(ТЕКСТ ДЛЯ ЧТЕНИЯ)
Внешнеполитическая политика запугивания сопряжена с риском того, что пугаемые не пугаются – об этом ещё в 6-м веке до нашей эры написал трактат “Искусство войны” китайский военный стратег Сунь-цзы (на снимке). Тогда дело худо. Но ни он, ни соглашавшиеся с ними Секст Юлий Фронтин, ни Оносандр нам, к сожалению, неведомы. Дональд Трамп пригрозил Ирану Геенной огненной: “Если они не пойдут на сделку, начнутся бомбардировки. Это будут такие бомбардировки, каких они ещё никогда не видели”. Но мир начинает потихоньку привыкать к угрозам нашего президента. Пока на предлагаемые нами “сделки” никто не идёт. Ну вообще никто! Все как-то продолжают свои нехитрые дела: Россия с сарказмом и уже вызывающе возражает, употребляя словосочетания “риск неминуемой катастрофы” и даже “неуместный и ничем не подкреплённый диктат”, Украина продолжает благодарить, но ничего не подписывает, копошатся ракетометатели-хуситы, огрызается недобитый ХАМАС, Европа готовит миротворческие силы к переброске в Украину, причём Германия впервые со Второй мировой войны уже разместила бронетанковую бригаду бундесвера (45-ю) в Литве, Иран, как обычно, обещает ответить всем, кто покусится, Канада и Мексика живы и дерзят, Панама сепаратно договаривается с Китаем, который с громом и молниями проводит масштабные учения с трёх сторон Тайваня, Гренландия у всех спрашивает, что Трамп имел в виду, когда сказал, что уверен: она достанется Штатам мирным путём и воевать не придётся, а обиженная Дания по-прежнему решает гамлетовский вопрос, потому что знает ответ на гренландский. Дуются на нас и Великобритания с Австралией. Похоже, что сейчас мы дружим только с Израилем, который вчера отменил последние пошлины на американские товары и Аргентиной, которая задаёт тон только в футболе. “Шли Мазл тов” и “Tomemos un buen trago” (исп. “Так выпьем же хорошенько”), как любит говорить мой друг Виктор Петрович Попов, познавший толк в языкознании и жизни. Одна радость – будущий губернатор штата Россия Александр Овечкин вчера забросил очередную шайбу в Бостоне и теперь уже в трёх голах от рекорда будущего губенатора штата Канада Уэйна Гретцки.
А теперь – о вкусном…
ВЕНСКИЙ ШНИЦЕЛЬ
…В Вену мы подъехали часам к четырем и, поселившись в отеле, отправились гулять про городу, приютившем нас в сентябре 89-го по дороге из СССР в США. На сей раз мы не стали никому звонить и, вооружившись картой города, просто пошли бродить по нему. Самое интересное, что в Вене в 89-м мы провели почти месяц, но то была поствыездная суета, походы в ДЖОЙНТ, нервотрепка, и мы ничего толком не увидели. Потом я приезжал в Вену на юбилей одного почетного человека, но и тогда осмотреть город не удалось.

(ЗАДАНИЯ)
a) Установите, соответствуют ли тексту для чтения утверждения (i), (ii) и (iii). На каждое ответьте «да» или «нет» и процитируйте без изменений слова текста, которые это решают.
(i) Германия разместила бронетанковую бригаду бундесвера в Литве.
(ii) Израиль ввел новые пошлины на американские товары.
(iii) В 1989 году пребывание в Вене продолжалось около недели.
b) Ответьте по тексту для чтения на вопросы (i), (ii) и (iii).
(i) Какой трактат упомянут в начале текста и кто назван его автором?
(ii) В каком городе Александр Овечкин забросил очередную шайбу?
(iii) Примерно к которому часу удалось подъехать к Вене?

(ИСХОДНЫЕ ДАННЫЕ)
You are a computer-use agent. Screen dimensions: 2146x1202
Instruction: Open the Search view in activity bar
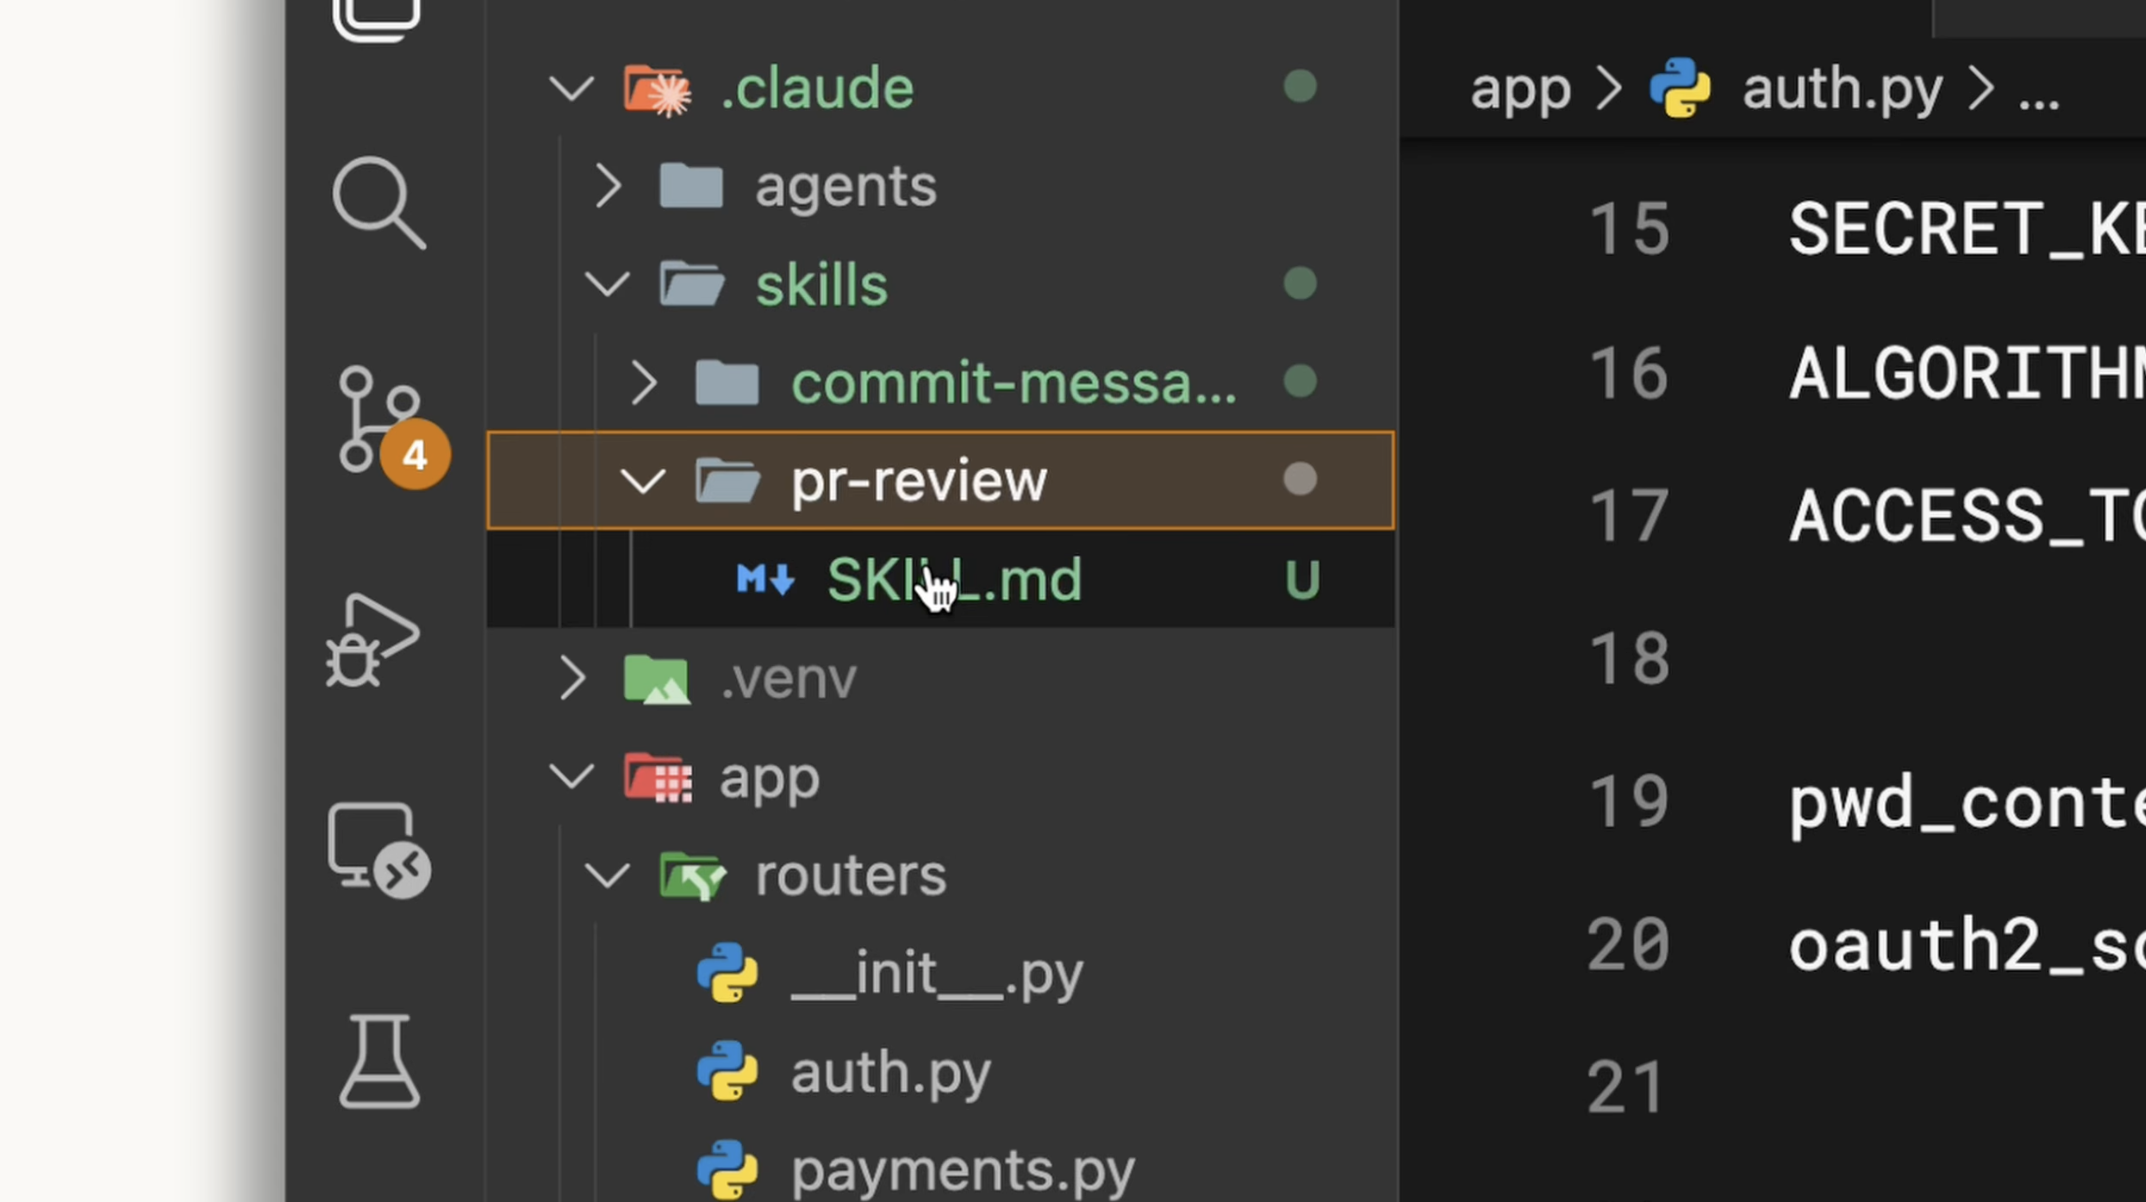[379, 203]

(ОТВЕТЫ)
a)
(i) Да: «Германия впервые со Второй мировой войны уже разместила бронетанковую бригаду бундесвера (45-ю) в Литве».
(ii) Нет: «который вчера отменил последние пошлины на американские товары».
(iii) Нет: «в Вене в 89-м мы провели почти месяц».

b)
(i) Трактат «Искусство войны», его автор — китайский военный стратег Сунь-цзы.
(ii) В Бостоне.
(iii) Примерно к четырем часам.